:: Brief ::
Leaving out the pictures, print exactly the lines from the one holding "Screen dimensions: 1568x320" to the last line of the entries below, both included, and nothing more.

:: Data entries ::
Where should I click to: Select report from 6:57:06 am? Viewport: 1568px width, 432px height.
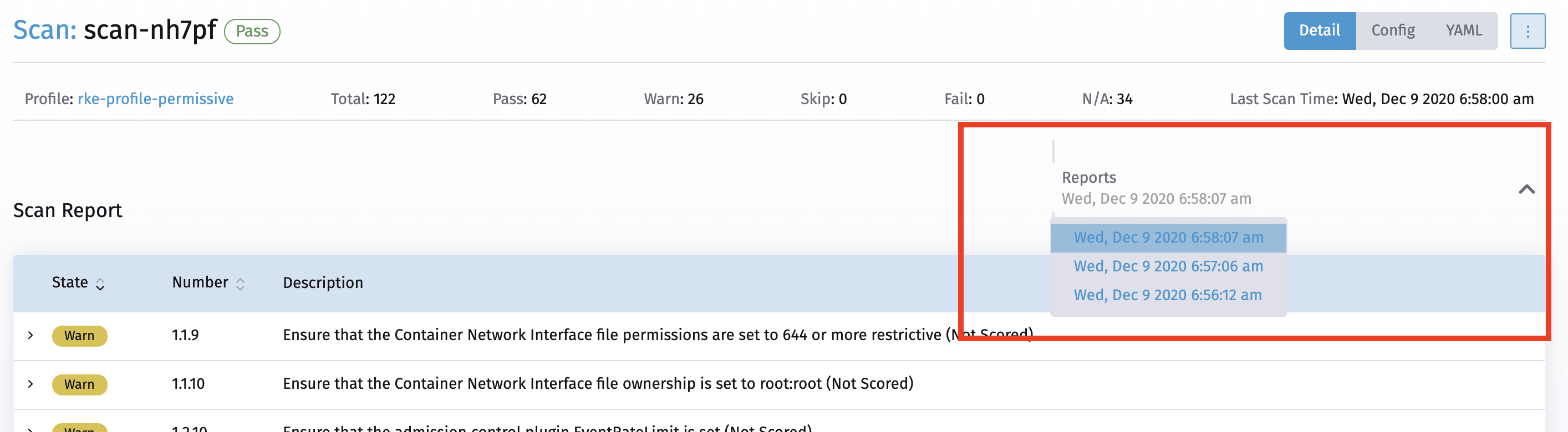coord(1168,266)
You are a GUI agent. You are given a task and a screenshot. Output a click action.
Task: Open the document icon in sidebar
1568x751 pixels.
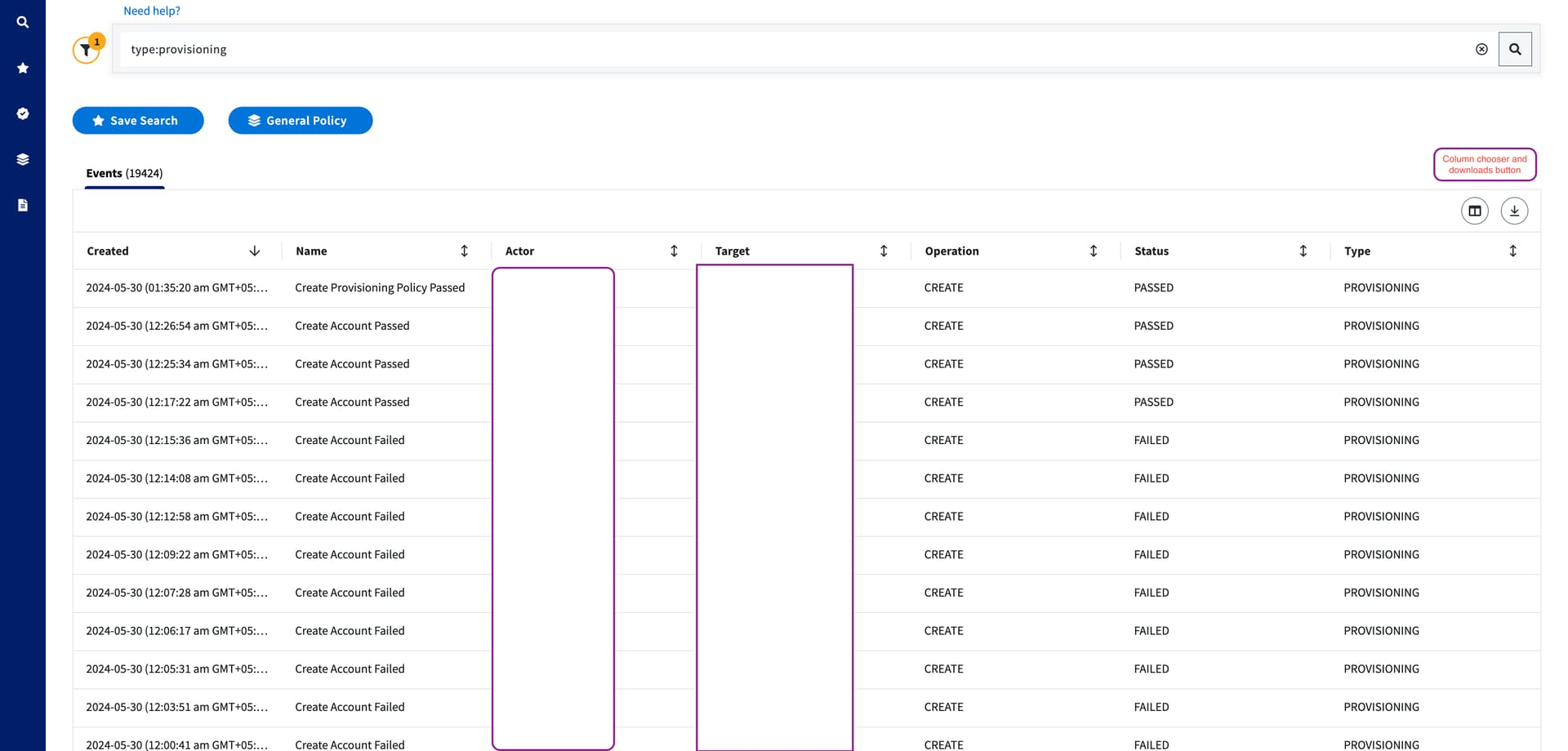pyautogui.click(x=23, y=205)
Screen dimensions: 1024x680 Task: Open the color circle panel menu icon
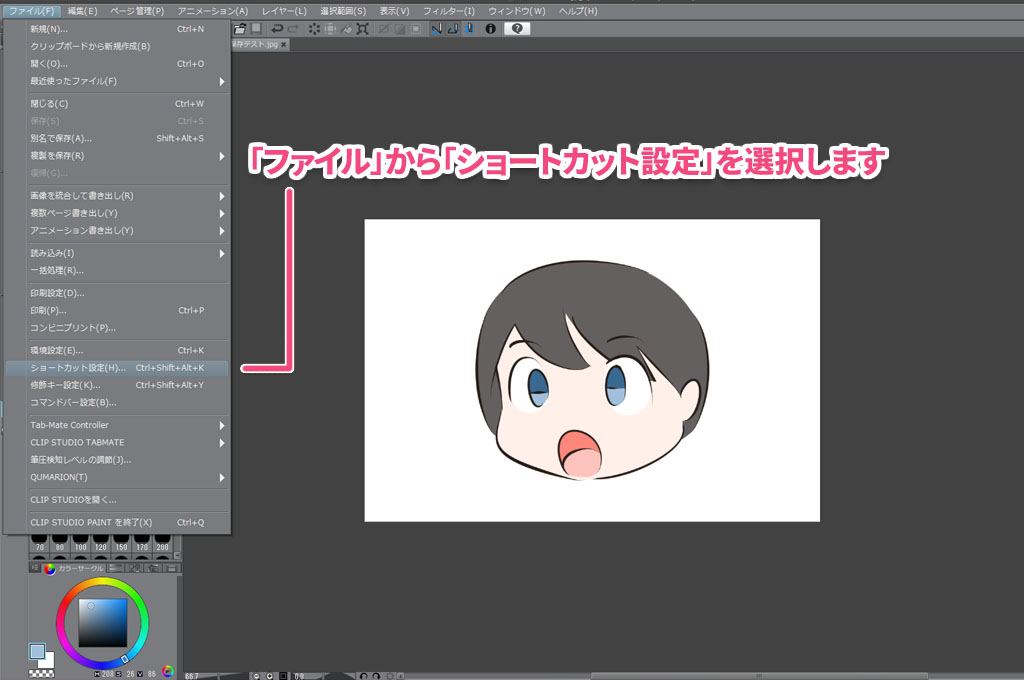pyautogui.click(x=36, y=568)
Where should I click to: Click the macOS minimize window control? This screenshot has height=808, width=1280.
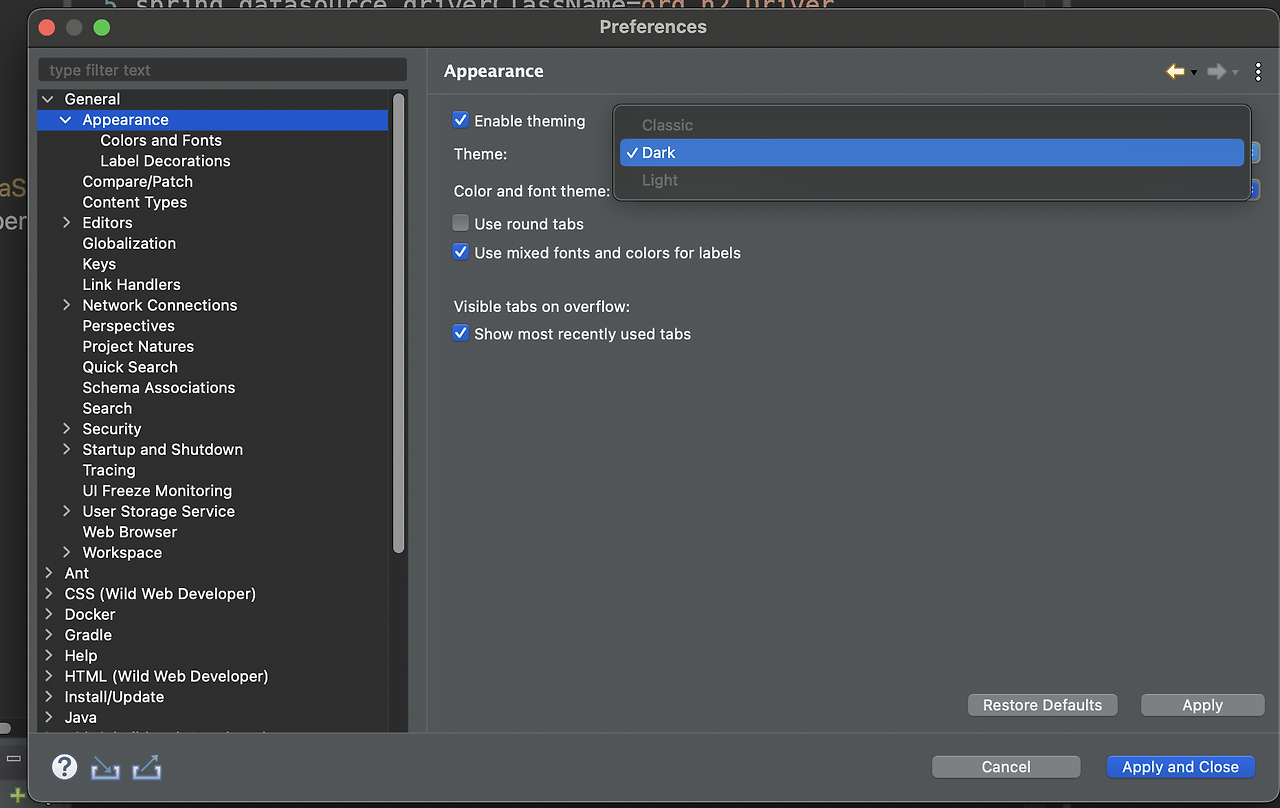(x=74, y=28)
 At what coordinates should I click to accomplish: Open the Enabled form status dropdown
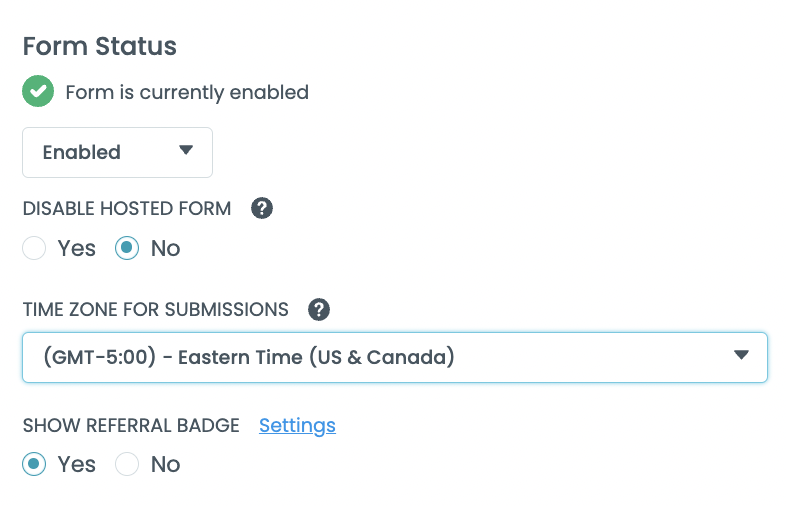coord(117,152)
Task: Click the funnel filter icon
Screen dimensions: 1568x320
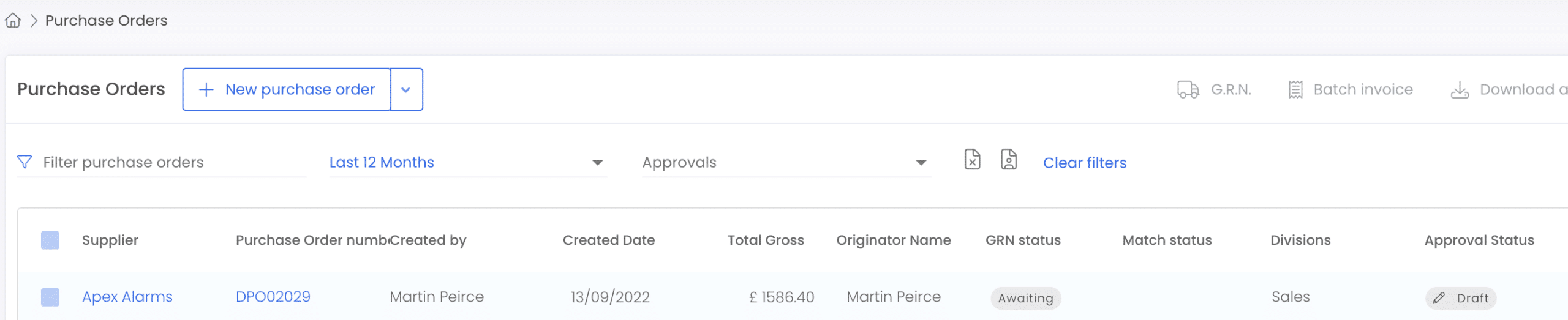Action: click(24, 162)
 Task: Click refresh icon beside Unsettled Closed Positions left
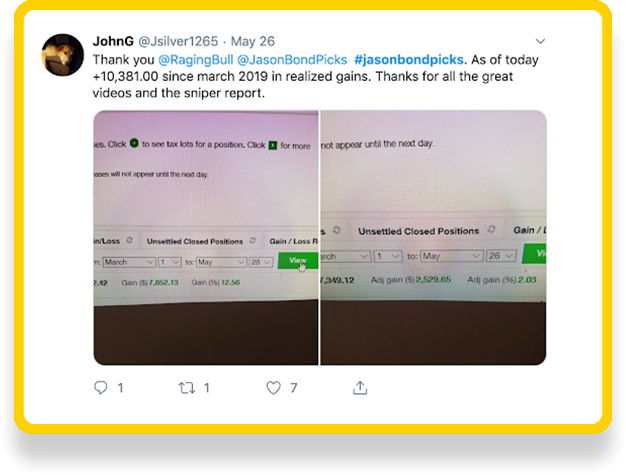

:: Reply ::
Screen dimensions: 1568x320
Action: click(24, 162)
 Task: Click refresh icon beside Unsettled Closed Positions left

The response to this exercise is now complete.